__Testo da leggere__:
####

LA POSIZIONE DELL’AZIENDA SANITARIA LOCALE SALERNO: E’ in corso una riorganizzazione del servizio che non lascia scoperta nessuna delle 24 ore 

La decisione di non tenere aperta il Psaut sulle 24 ore rientra in un piano di riorganizzazione posto in essere dall’Azienda sanitaria locale Salerno, come ha spiegato in una intervista rilasciata a Salernosanità, il direttore sanitario aziendale dell’Asl, il dottor Ferdinando Primiano. La riorganizzazione, stando a quanto affermato dal direttore sanitaria non lascia scoperto nessuna delle 24 ore giornaliere. «La situaione attuale è che la comunità di Salerno deve sentirsi, sicuramente, serena nel sapere che ha a disposizione un organizzazione che garantisce in maniera completale 24 ore. Abbiamo il Psaut di Salerno allo stato nel suo organico ha una postazione di medici a disposizione per tutte le necessità. Postazione formata da due medici che a breve (dal 16 ottobre) si arricchirà di un terzo medico che coprono le 12 ore (dalle 8 alle 20). Nel prosieguo vi sono altre 12 medici in organico per le attività dirette in ambulanza. Noi abbiamo sempre, lungo le 24 ore, due ambulanze medicalizzate, ovvero che hanno a bordo oltre all’austista e all’infermiere anche il medico. Questo sempre sulle 24 ore al fine di assicurare che le attività mobili siano sempre disponibili. Quindi, oltre ai tre medici che coprono le 12 ore, nello stesso locale abbiamo la presenza sempre dell’infermiere. Ma si tenga conto che noi stiamo parlando di una ubicazione dove già esiste ed è operante la continuità assistenziale, quindi vi sono medici immediatamente pronti a prendere in carico il paziente ed effettuare le prestazioni che necessitano, ove dovesse emergere una necessità importante ci sono le ambulanze medicalizzate, operative 24 ore su 24 e pronte a trasportare al presidio ospedaliero più vicino il paziente che ne abbia necessità. Per cui l’attività sulle 24 ore è ampiamente garantita da professionisti dell’emergenza territoriale e che non hanno nulla che possa far prevedere o sorgere un’ansia riepetto alle attività che dobbiamo esercitare».

####

__Dati da esaminare__:
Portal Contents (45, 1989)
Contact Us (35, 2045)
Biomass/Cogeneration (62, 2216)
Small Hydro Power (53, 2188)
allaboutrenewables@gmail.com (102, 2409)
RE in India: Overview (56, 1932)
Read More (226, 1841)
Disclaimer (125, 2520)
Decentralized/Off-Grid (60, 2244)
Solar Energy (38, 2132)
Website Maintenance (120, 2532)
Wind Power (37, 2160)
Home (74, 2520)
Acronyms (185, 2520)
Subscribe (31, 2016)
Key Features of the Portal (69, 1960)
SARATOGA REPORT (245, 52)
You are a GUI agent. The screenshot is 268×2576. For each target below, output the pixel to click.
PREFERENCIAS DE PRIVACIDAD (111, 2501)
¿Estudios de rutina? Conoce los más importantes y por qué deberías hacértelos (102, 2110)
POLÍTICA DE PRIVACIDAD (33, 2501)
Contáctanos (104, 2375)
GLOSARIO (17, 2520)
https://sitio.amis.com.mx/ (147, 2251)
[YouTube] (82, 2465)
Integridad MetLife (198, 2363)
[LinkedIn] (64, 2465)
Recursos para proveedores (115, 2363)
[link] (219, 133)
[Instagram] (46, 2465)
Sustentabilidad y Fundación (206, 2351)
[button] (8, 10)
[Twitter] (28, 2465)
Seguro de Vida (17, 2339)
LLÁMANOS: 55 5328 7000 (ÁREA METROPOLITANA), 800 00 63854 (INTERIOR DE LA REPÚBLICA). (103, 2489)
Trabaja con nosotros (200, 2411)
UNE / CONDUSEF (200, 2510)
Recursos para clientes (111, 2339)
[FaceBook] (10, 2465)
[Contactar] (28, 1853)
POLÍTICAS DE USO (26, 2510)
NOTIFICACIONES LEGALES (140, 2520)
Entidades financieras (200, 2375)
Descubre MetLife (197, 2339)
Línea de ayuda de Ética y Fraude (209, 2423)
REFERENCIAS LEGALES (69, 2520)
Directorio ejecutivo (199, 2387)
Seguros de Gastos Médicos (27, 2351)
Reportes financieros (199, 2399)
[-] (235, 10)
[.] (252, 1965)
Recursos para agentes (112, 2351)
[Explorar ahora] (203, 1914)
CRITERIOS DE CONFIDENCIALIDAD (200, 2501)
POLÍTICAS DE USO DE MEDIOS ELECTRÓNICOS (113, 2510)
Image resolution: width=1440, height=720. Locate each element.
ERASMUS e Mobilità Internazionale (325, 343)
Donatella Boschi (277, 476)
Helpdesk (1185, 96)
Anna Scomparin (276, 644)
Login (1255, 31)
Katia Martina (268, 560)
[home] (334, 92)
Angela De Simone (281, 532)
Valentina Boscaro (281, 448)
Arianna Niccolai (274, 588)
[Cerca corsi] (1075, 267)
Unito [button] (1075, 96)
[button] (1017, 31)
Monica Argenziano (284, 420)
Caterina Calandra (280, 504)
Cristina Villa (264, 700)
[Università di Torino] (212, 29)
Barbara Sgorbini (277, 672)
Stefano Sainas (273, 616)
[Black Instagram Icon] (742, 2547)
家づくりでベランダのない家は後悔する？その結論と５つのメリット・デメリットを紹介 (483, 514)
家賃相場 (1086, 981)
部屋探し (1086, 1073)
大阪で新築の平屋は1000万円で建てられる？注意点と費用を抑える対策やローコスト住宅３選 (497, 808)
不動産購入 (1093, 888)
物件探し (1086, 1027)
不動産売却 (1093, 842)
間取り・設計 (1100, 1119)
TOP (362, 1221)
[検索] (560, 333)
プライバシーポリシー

####

__Verifica la comprensione__:
(a) In base al testo sul Psaut di Salerno, le frasi seguenti sono giuste? Rispondi sì o no a ciascuna e riporta le parole del testo che lo dimostrano.
(i) Dal 16 ottobre la postazione del Psaut avrà un terzo medico.
(ii) I medici della postazione del Psaut coprono tutte le 24 ore.
(iii) La riorganizzazione lascia scoperte alcune ore della giornata.
(b) Traduci in inglese questa frase del testo sul Psaut di Salerno: "Quindi, oltre ai tre medici che coprono le 12 ore, nello stesso locale abbiamo la presenza sempre dell’infermiere."

__Risposte ai compiti__:
(a)
(i) Sì: "a breve (dal 16 ottobre) si arricchirà di un terzo medico"
(ii) No: "che coprono le 12 ore (dalle 8 alle 20)"
(iii) No: "non lascia scoperta nessuna delle 24 ore"

(b) So, in addition to the three doctors who cover the 12 hours, we always have a nurse present in the same premises.